Yom Hashoah – Monday April 17-18
Join us in commemorating Yom Hashoah (Holocaust Remembrance Day) tonight at 8:00pm. We will be meeting in the Slifka Lobby, lighting candles, and then walking over to The Women’s Table for a short ceremony.
Here is a short reflection to ponder from Springboard Fellow and Engagement Coordinator Aviva Green.
When I think of this day, the image that comes to me is a library only half full with books. There are shelves packed with volumes, with pages worn with use, dogeared corners and words and sentences underlined. Others are more sparse, with large and spacious gaps between books.
These are the stories of the Holocaust. Some are full of source material and others not. The emptiness in the library, the dusty, cobwebbed gaps in the bookshelf, are the silences. For countless stories there are no papers to sift through, no photos to frame, nothing to make them known to us in the voice to which they belong. It is an impossible archival task. It becomes easy to let these silences become a vacuum, to let them draw you into a dark crevasse, to let them be truly void, and worse, abandoned.
But if you listen close enough, these silences vibrate. They hum with faint sounds muffled by a violent erasure. They are tuned to a certain key. The silences are thick and viscous, as if you were to scoop some of it out, it would pour like honey, dripping with the sticky residue of narratives refusing to be forgotten.

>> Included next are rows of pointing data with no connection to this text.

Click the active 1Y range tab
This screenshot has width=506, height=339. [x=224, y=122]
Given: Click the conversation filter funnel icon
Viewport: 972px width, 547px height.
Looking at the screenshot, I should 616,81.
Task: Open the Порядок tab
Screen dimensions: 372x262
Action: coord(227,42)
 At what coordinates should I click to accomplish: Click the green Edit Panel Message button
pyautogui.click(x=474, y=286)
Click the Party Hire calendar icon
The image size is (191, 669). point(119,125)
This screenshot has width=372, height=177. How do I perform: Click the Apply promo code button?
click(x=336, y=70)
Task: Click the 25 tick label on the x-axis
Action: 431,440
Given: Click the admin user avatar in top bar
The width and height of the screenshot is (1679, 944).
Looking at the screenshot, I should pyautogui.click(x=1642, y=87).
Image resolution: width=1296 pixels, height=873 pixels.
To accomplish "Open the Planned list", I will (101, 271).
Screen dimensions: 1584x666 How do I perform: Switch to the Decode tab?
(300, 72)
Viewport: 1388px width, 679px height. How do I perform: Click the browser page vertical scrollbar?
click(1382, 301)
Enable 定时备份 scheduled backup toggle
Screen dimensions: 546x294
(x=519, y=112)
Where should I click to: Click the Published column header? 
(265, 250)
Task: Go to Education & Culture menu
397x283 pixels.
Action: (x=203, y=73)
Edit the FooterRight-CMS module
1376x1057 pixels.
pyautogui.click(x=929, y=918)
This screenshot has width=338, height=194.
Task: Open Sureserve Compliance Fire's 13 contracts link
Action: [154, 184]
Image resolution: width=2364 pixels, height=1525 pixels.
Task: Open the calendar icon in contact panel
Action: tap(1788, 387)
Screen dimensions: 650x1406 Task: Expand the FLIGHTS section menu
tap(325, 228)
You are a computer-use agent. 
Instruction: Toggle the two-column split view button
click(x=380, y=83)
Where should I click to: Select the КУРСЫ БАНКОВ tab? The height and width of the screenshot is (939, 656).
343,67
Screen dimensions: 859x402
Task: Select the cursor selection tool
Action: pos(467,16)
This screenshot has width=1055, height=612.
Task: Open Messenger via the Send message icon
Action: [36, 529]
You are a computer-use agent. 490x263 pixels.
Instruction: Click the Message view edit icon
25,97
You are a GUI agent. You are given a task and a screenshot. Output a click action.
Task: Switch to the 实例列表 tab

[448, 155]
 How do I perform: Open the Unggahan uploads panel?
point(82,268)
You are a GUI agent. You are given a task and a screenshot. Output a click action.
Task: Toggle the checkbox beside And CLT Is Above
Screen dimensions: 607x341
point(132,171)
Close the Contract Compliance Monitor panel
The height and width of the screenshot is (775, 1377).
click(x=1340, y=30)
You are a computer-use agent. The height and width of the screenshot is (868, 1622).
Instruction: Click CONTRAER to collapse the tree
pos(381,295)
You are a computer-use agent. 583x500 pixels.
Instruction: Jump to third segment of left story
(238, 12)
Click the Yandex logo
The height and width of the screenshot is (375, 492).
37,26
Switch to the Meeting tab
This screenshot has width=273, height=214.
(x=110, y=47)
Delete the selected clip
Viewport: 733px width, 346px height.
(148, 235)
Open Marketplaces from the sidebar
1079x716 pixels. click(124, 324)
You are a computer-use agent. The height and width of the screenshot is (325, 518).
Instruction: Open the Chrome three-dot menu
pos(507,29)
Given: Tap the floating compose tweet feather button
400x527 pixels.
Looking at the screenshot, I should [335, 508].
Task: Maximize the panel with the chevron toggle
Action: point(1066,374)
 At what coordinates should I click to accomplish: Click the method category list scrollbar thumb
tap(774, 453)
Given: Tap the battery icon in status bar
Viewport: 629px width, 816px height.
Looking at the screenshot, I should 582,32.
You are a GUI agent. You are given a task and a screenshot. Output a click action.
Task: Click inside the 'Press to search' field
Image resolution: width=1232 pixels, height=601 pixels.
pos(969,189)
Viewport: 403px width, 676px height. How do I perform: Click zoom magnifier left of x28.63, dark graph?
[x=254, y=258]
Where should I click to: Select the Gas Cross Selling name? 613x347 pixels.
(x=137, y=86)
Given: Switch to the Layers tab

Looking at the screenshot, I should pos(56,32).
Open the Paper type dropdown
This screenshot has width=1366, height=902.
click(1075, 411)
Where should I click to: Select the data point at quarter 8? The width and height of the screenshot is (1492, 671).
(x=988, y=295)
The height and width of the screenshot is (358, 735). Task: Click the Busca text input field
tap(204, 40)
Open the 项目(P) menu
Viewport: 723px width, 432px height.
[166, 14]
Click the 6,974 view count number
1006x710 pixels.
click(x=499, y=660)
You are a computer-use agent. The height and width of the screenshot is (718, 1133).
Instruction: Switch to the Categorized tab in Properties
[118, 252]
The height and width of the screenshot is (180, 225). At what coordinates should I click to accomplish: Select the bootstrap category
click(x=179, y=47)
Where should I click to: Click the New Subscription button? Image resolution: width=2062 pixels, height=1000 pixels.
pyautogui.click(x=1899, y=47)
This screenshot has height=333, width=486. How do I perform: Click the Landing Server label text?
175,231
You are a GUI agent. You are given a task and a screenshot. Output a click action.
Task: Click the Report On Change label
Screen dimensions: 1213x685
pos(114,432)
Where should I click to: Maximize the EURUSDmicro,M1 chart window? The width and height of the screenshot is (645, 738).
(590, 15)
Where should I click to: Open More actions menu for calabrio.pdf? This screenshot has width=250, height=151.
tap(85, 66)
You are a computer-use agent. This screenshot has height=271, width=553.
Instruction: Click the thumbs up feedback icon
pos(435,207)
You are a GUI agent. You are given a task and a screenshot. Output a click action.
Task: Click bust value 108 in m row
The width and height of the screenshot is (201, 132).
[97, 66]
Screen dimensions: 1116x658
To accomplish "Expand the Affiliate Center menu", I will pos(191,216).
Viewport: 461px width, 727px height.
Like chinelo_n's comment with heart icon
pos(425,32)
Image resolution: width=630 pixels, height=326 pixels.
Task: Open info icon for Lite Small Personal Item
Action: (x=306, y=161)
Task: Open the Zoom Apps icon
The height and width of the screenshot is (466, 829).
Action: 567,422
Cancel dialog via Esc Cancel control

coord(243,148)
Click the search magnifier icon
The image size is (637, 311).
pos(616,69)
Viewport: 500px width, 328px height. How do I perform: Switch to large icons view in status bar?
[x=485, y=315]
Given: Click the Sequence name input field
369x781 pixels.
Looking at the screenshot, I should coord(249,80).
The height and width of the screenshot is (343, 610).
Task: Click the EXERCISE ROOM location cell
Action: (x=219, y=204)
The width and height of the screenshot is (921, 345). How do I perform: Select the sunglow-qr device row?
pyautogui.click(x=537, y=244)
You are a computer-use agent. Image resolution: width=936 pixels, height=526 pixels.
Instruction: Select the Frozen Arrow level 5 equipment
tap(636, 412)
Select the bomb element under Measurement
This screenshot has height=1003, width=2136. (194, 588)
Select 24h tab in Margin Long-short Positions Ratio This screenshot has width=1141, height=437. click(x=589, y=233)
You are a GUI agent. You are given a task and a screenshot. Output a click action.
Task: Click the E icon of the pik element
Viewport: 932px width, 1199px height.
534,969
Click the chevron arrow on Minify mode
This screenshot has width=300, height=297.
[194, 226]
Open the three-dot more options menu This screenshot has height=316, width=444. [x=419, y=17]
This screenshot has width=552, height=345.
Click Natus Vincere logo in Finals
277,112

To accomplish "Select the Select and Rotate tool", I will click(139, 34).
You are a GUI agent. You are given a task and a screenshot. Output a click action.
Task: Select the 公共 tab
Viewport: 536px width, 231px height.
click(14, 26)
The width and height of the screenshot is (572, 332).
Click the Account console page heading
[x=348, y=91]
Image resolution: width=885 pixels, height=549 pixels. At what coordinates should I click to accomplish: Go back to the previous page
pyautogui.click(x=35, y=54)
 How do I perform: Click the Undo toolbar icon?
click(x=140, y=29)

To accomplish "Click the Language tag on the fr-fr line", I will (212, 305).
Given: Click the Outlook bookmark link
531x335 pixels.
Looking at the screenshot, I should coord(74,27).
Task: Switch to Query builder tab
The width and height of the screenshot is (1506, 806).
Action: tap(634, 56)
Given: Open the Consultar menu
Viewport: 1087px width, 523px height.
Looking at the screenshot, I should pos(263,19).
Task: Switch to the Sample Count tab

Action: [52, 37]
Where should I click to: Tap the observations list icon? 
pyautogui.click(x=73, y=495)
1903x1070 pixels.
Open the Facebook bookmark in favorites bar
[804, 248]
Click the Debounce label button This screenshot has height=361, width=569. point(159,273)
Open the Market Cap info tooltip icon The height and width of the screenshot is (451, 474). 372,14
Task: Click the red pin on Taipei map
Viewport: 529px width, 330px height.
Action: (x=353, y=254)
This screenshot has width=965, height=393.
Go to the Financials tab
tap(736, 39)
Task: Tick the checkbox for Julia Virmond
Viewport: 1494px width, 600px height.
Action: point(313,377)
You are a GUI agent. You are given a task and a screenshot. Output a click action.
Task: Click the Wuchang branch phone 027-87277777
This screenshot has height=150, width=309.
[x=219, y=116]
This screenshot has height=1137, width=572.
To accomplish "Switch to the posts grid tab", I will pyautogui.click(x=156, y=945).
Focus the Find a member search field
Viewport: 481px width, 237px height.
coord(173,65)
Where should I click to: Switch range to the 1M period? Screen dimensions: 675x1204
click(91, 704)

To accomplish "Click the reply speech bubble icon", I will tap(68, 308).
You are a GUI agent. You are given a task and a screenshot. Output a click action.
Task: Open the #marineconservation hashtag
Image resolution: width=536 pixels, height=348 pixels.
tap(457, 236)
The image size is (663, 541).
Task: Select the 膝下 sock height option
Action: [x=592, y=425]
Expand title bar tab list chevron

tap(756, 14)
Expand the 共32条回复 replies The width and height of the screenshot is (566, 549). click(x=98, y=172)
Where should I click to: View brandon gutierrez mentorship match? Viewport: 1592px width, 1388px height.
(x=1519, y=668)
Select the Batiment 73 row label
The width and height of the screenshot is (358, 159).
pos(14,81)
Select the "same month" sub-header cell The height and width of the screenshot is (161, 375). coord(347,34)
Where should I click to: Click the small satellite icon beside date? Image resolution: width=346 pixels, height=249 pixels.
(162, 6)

For the people for whom we have no tangible record, those who are represented by these silences, we imagine. Not by fabricating their stories, but by thinking expansively. We use our creative and collective power to listen to that certain key. We grieve the loss of a tangible record while creating a whole new one. To turn nothingness into beautiful and haunting renderings of a past that is deeply connected to the present. We turn to poetry, art, music to pick up where the gaps in the bookshelf left off. Through adding these pieces to the bookshelf, we make sure their stories stay alive, remembered, and retold.